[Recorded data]

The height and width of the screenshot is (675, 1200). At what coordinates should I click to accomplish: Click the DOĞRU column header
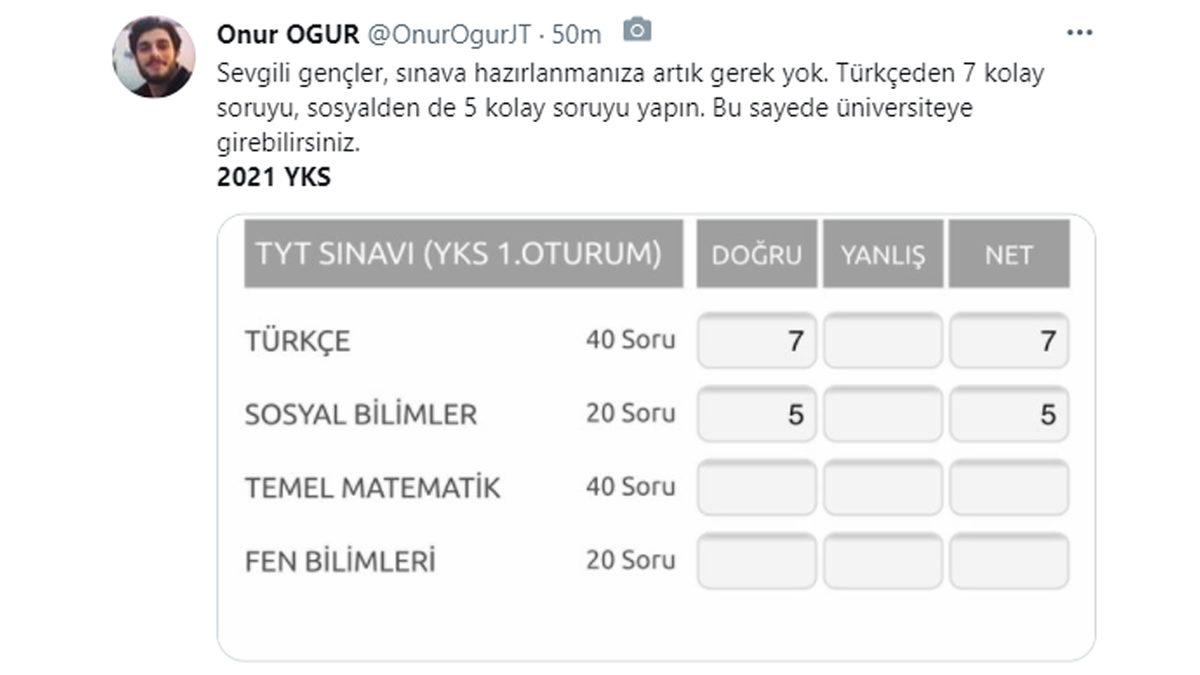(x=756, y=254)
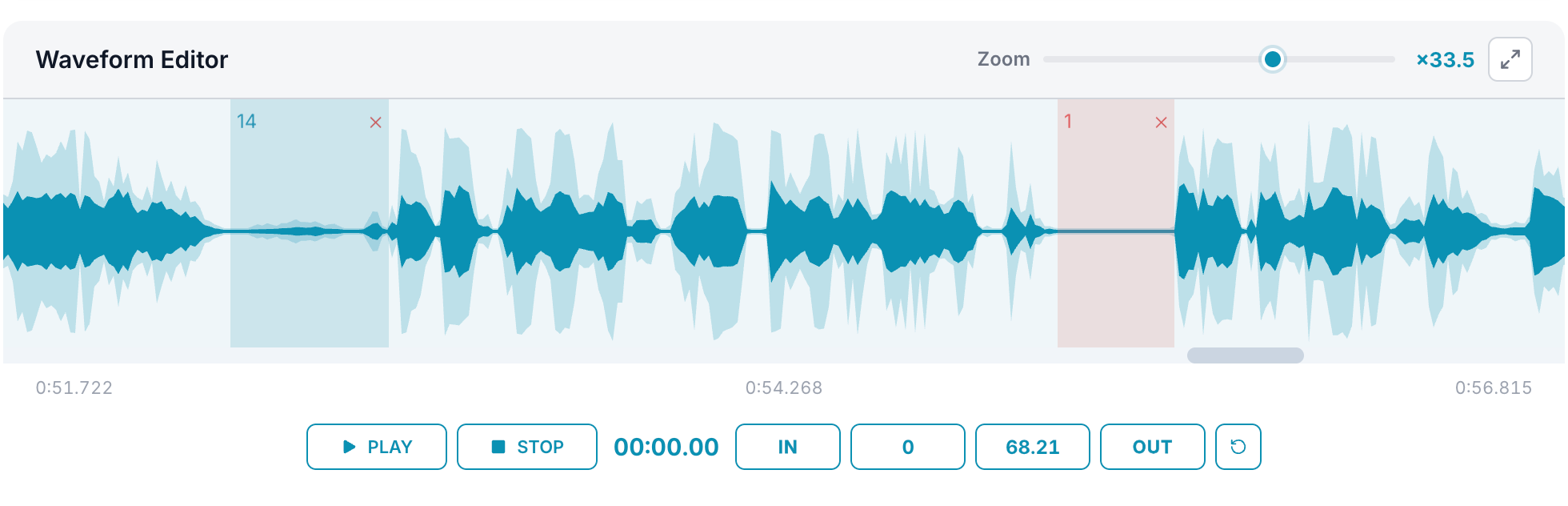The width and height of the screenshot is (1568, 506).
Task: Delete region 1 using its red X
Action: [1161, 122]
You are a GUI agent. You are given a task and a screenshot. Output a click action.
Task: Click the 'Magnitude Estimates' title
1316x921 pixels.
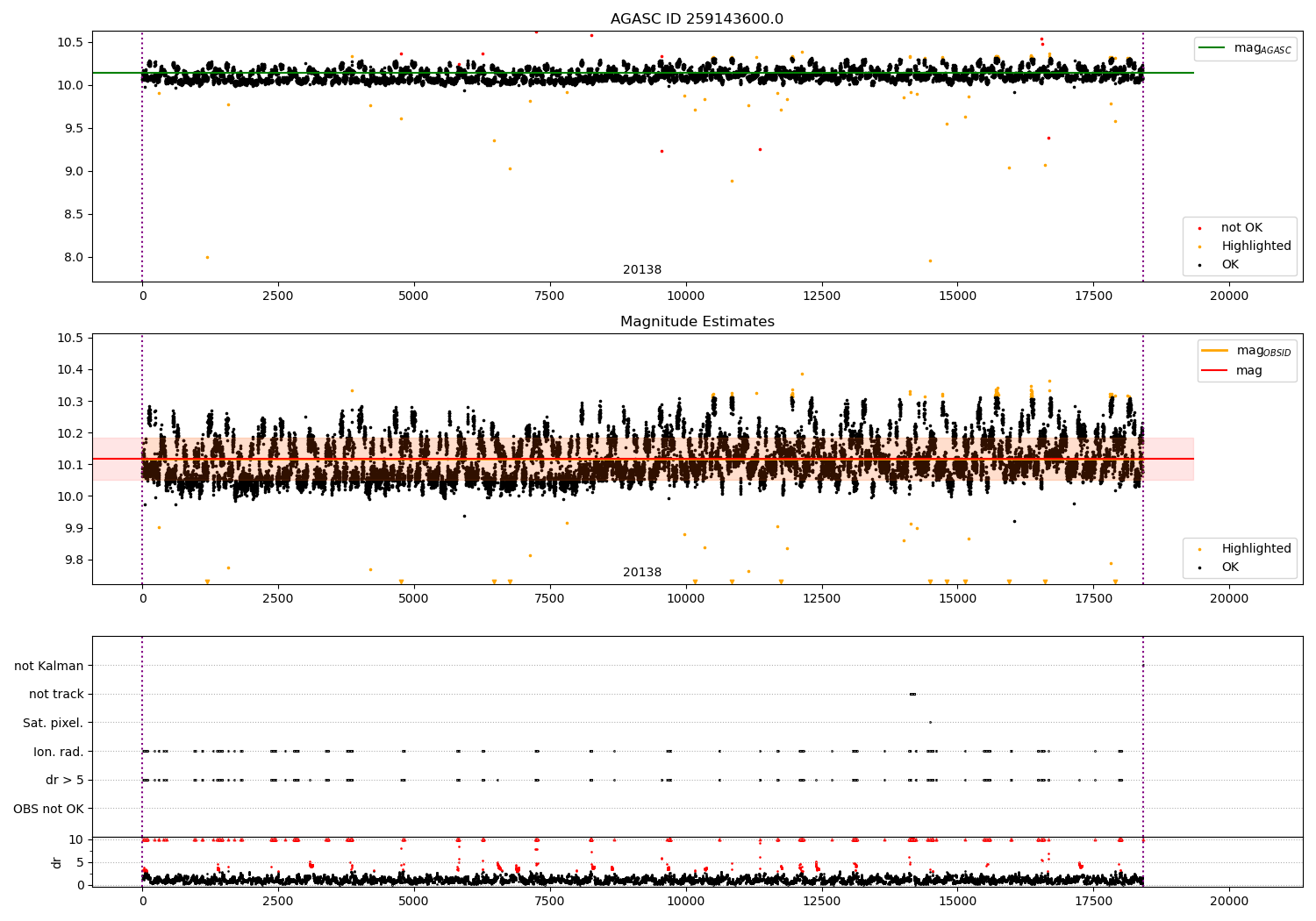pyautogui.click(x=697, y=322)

---

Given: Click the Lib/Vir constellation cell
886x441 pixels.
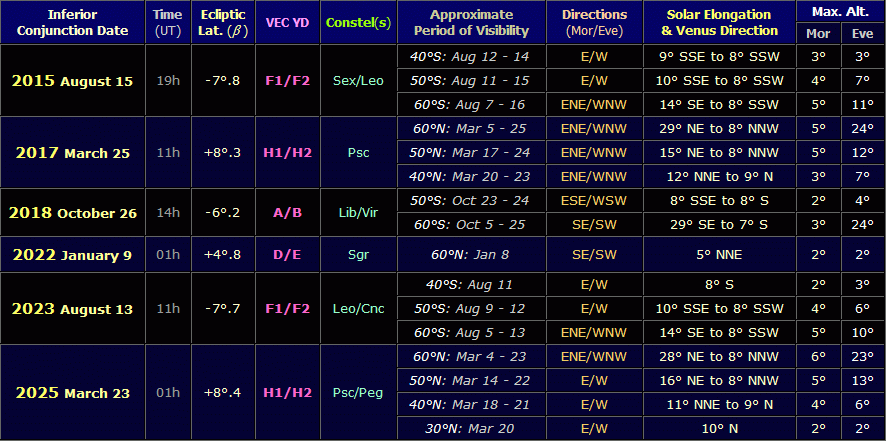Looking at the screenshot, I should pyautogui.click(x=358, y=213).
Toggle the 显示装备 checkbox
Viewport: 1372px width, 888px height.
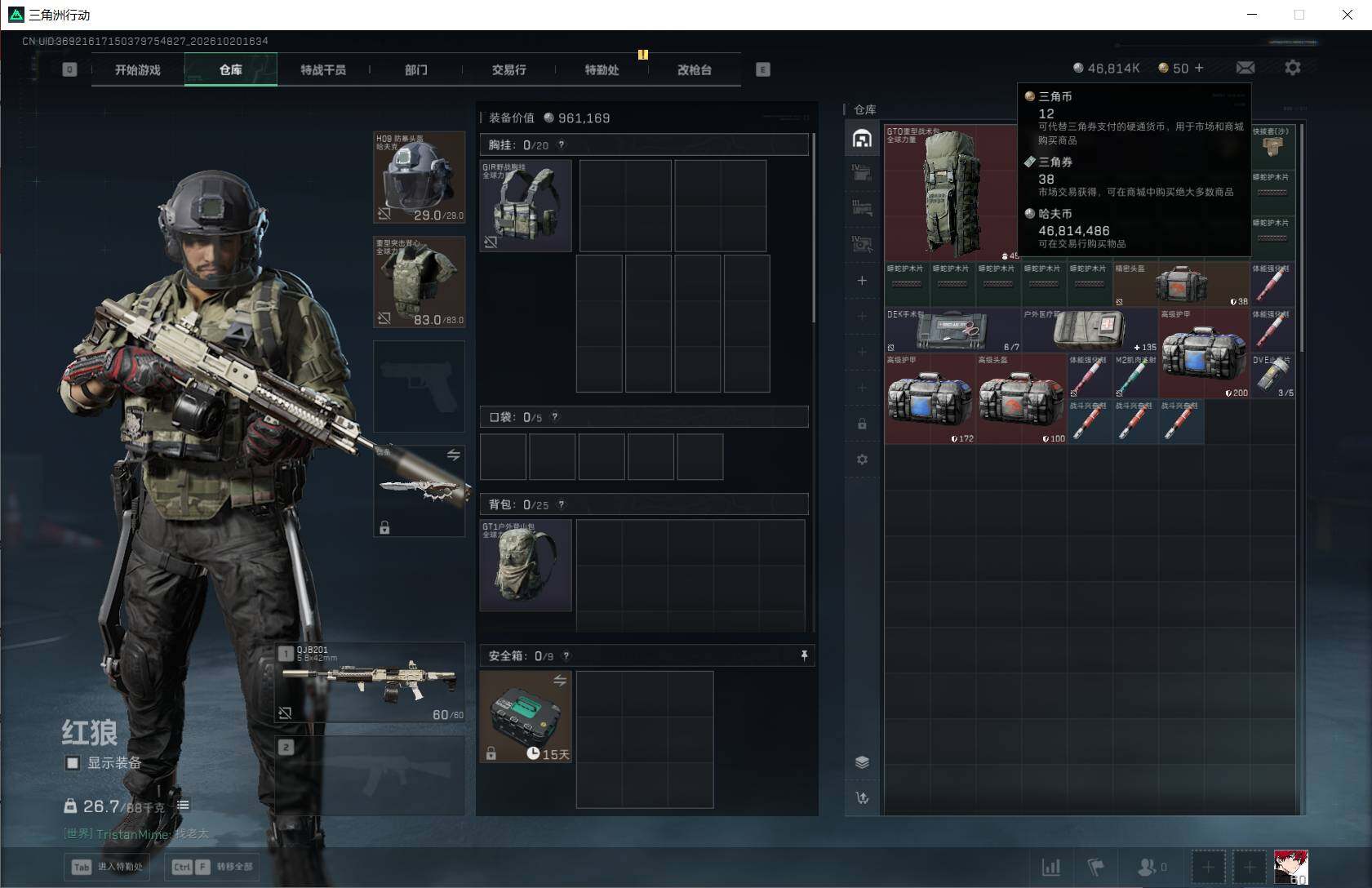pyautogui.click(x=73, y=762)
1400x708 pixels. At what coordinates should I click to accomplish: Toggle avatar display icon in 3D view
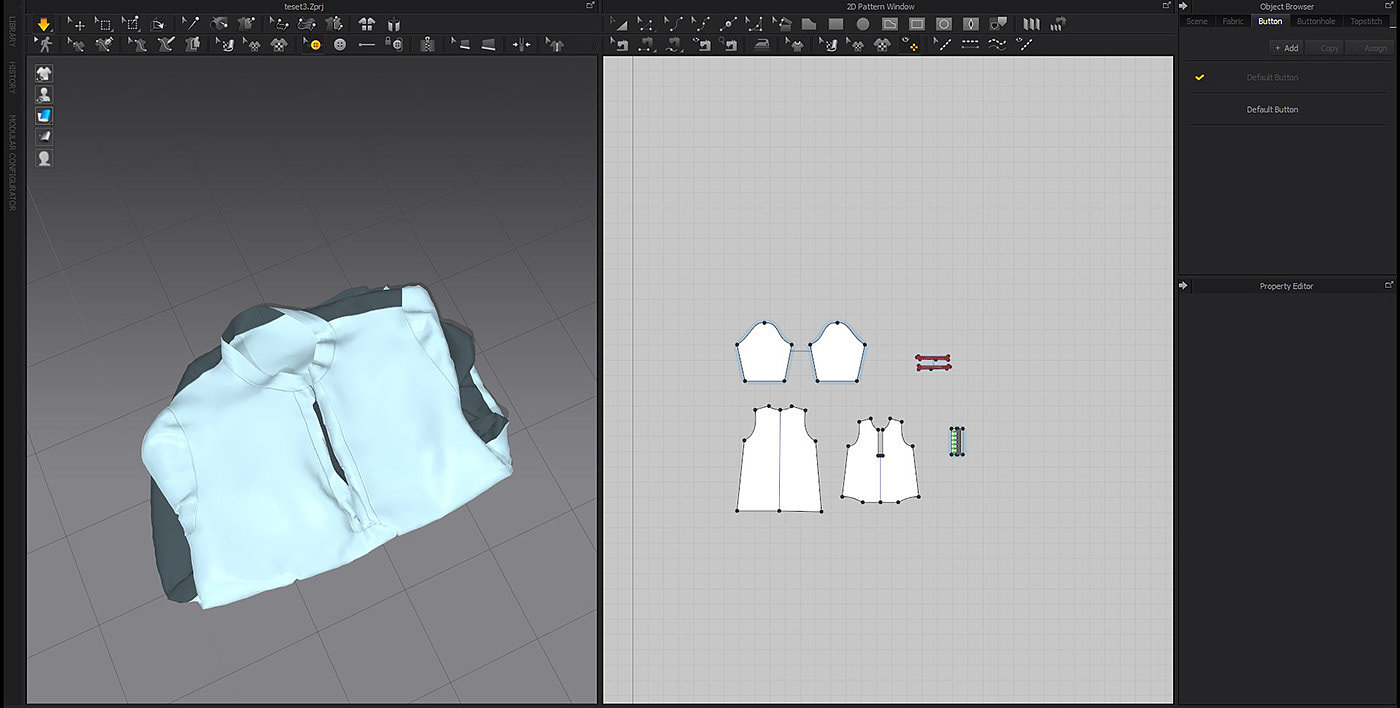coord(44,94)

What you need to do: Leaving pictures out, output the lines of the data above from the one with "The height and" through the one with "You are a GUI", word for word.

Exercise result:
The height and width of the screenshot is (675, 1200). At what coordinates should I click to accomplish: Click the DOĞRU column header
(x=756, y=254)
The width and height of the screenshot is (1568, 506).
Task: Delete region 1 using its red X
Action: [1161, 122]
You are a GUI agent. You are given a task and a screenshot. Output a click action.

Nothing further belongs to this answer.